### Material for this task:
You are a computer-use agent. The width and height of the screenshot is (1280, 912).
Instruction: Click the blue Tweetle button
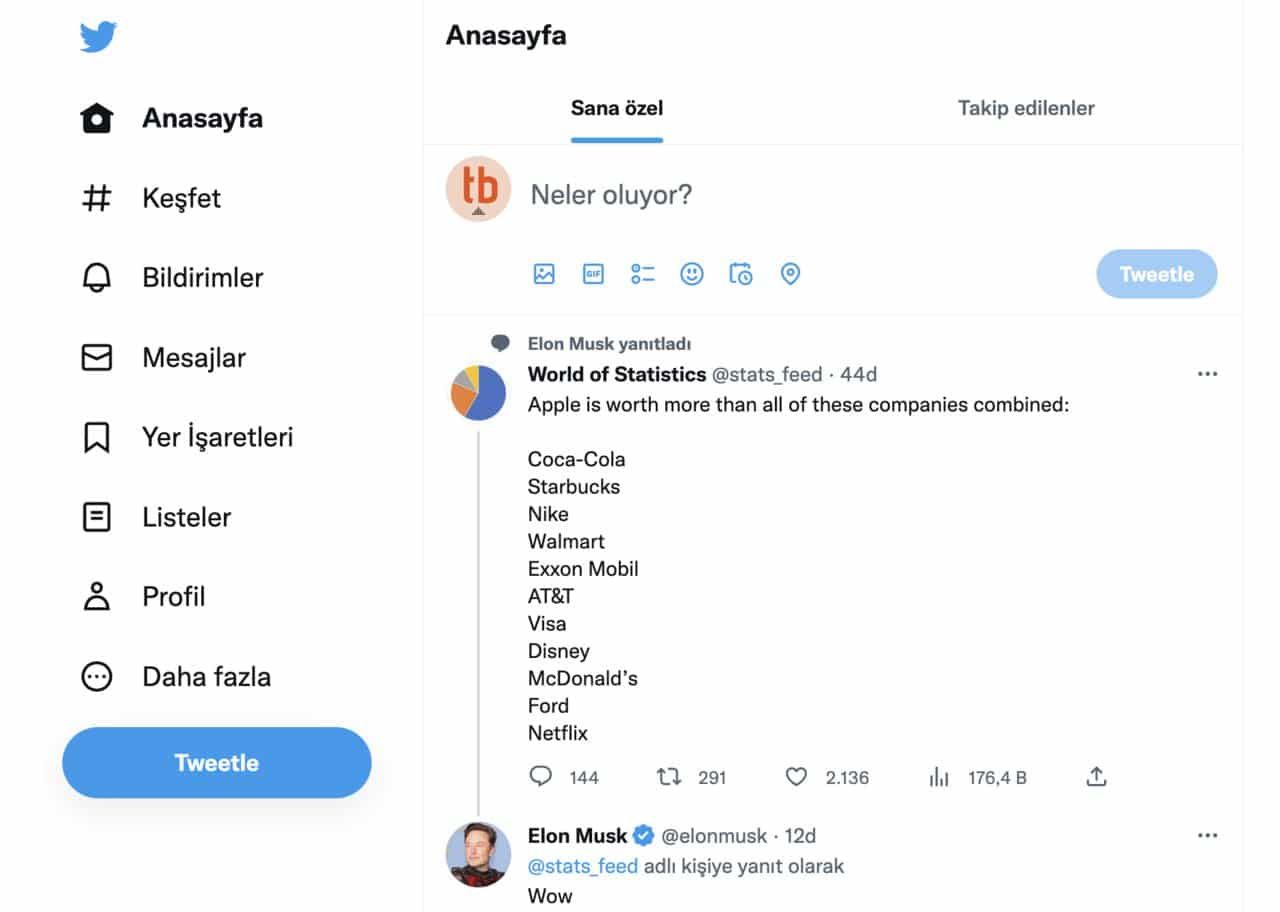pos(216,762)
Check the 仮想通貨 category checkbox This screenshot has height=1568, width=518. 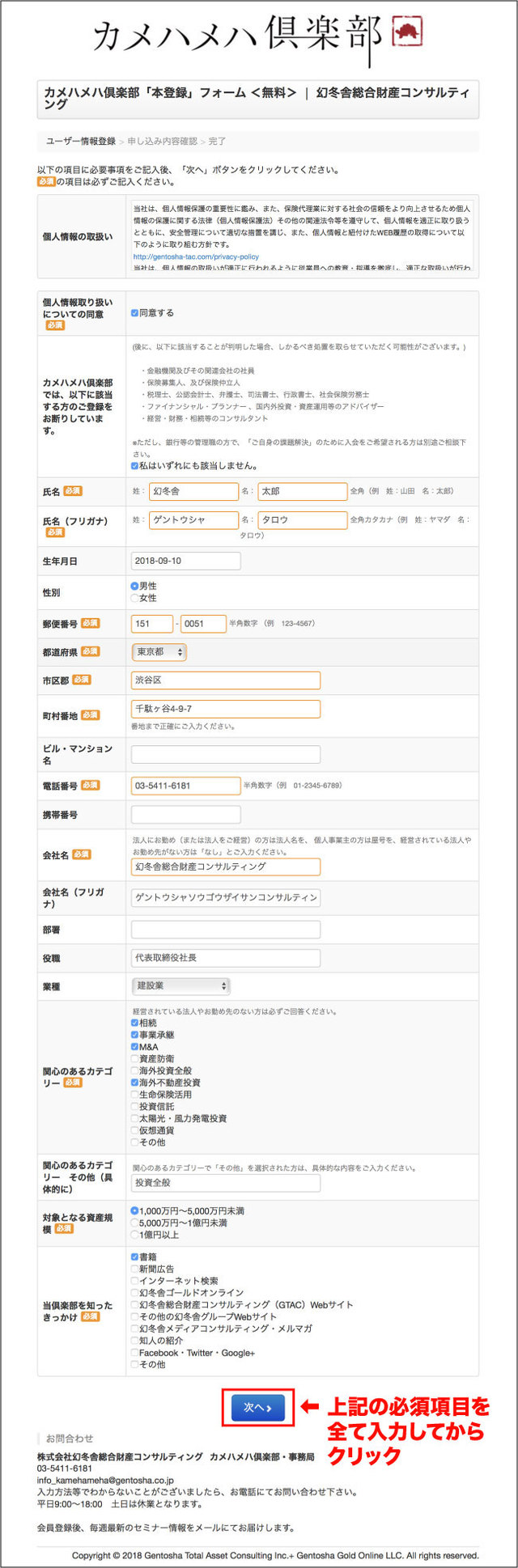pos(134,1130)
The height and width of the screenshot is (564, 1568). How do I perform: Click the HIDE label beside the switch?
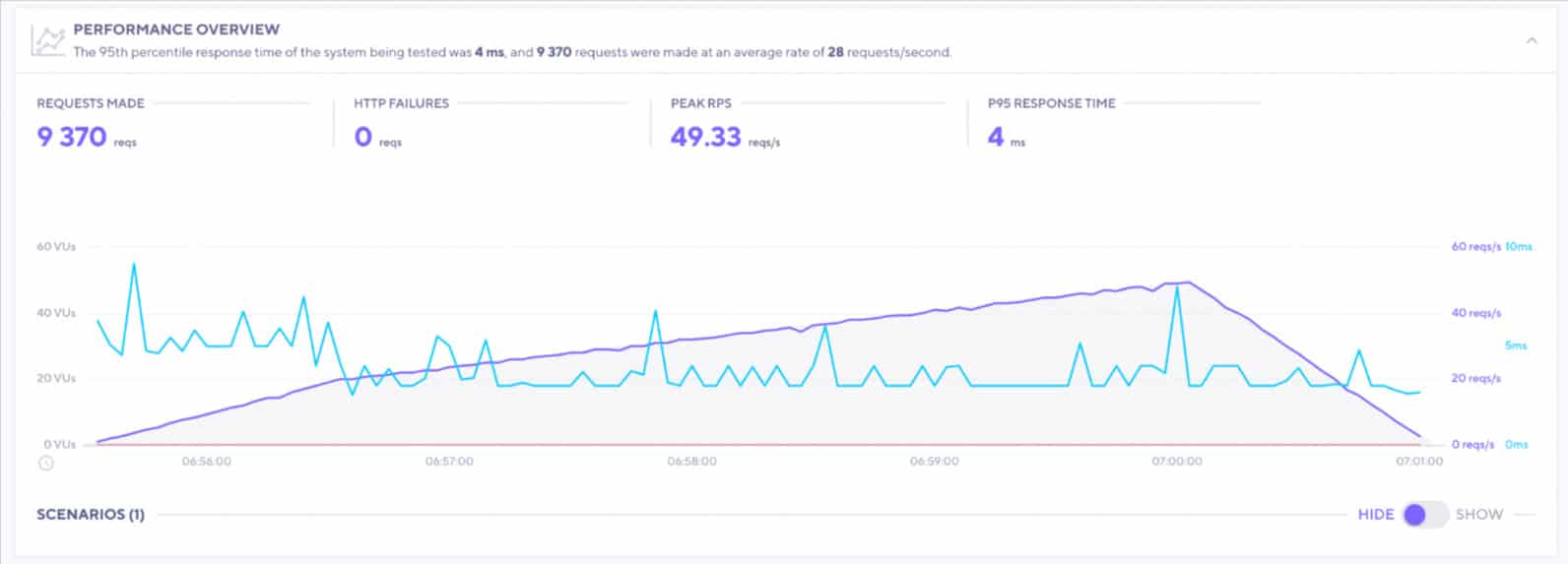pos(1375,515)
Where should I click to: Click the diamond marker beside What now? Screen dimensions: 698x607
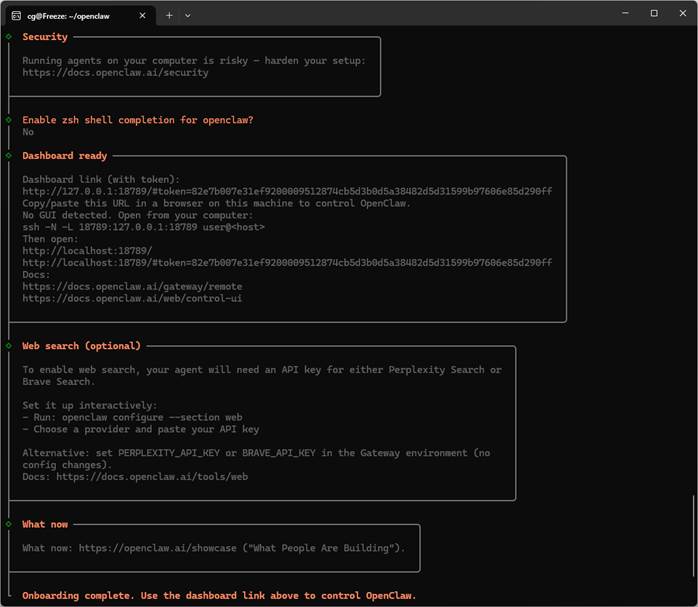9,524
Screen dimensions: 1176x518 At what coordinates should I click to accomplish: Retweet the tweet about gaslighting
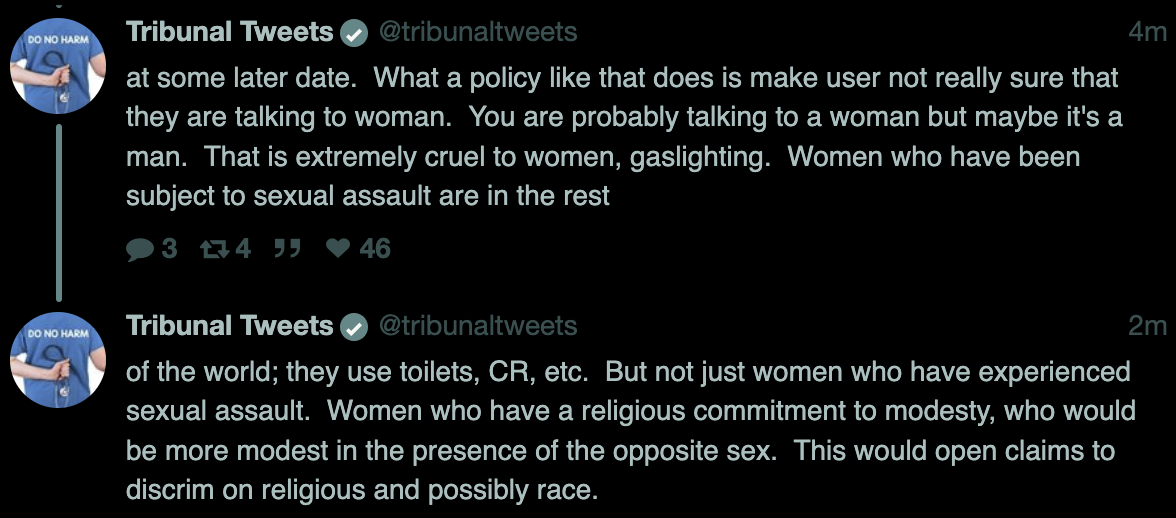(x=214, y=248)
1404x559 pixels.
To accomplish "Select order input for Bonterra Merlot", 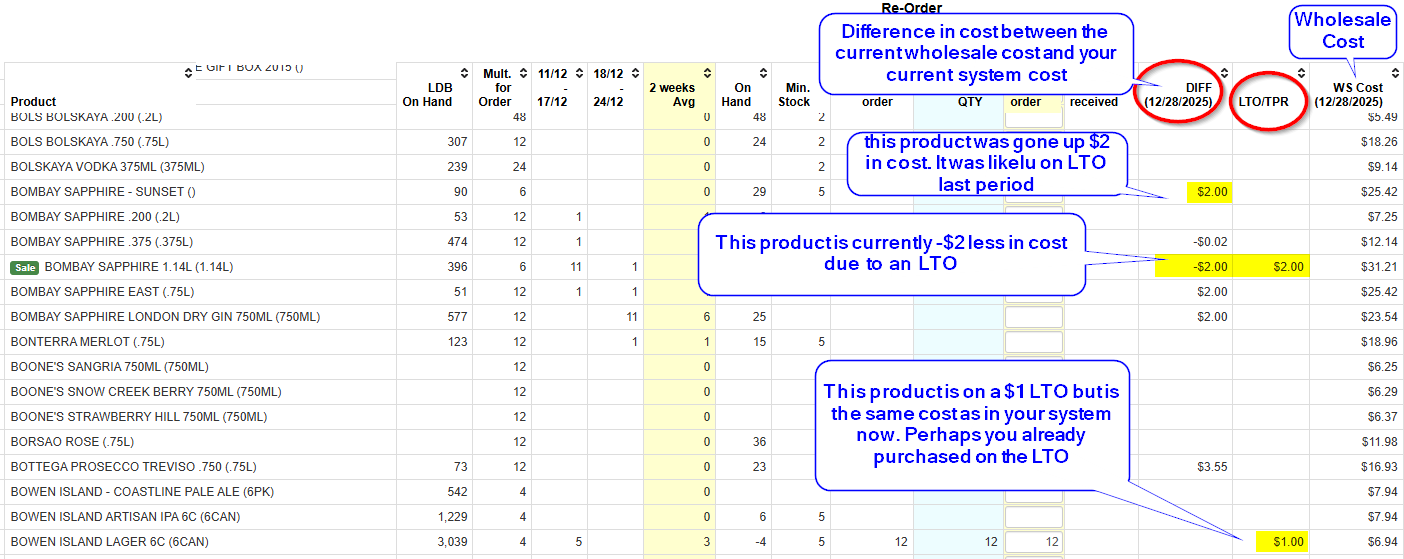I will point(1033,341).
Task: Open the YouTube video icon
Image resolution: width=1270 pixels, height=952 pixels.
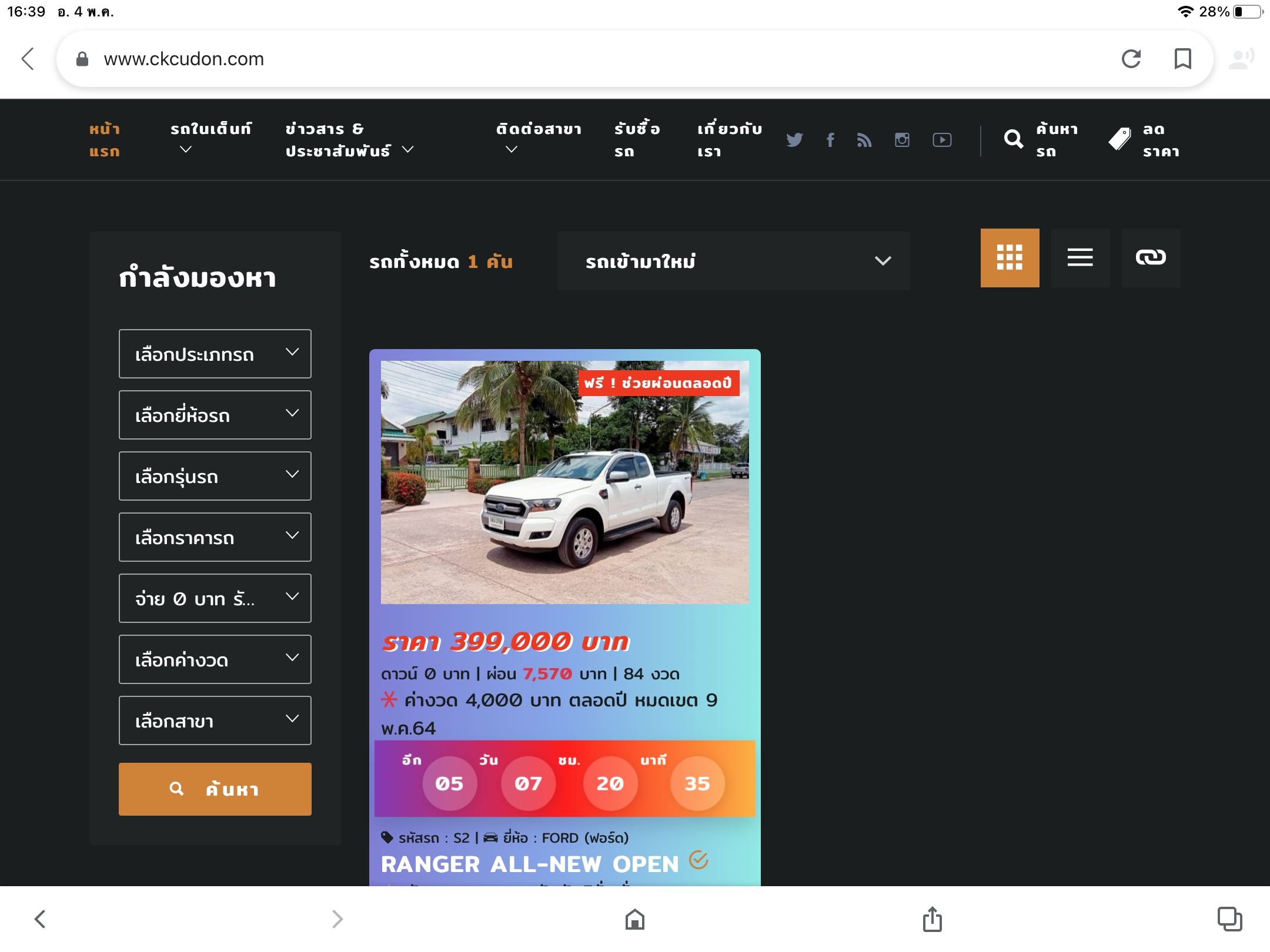Action: (x=942, y=140)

### Written instruction:
Rewrite the entries starting at the line containing "Where should I" and ending at the line containing "(x=214, y=248)", requests included, and rescale every coordinate in the answers by a factor of 1.7, rounding to whole numbers with halves rounded up. Leave the pictures out of the answer.

### Output for this exercise:
Where should I click to: Click the diamond marker beside What now? Screen dimensions: 698x607
15,891
Screen dimensions: 1176x518 At what coordinates should I click to accomplish: Retweet the tweet about gaslighting
(x=364, y=422)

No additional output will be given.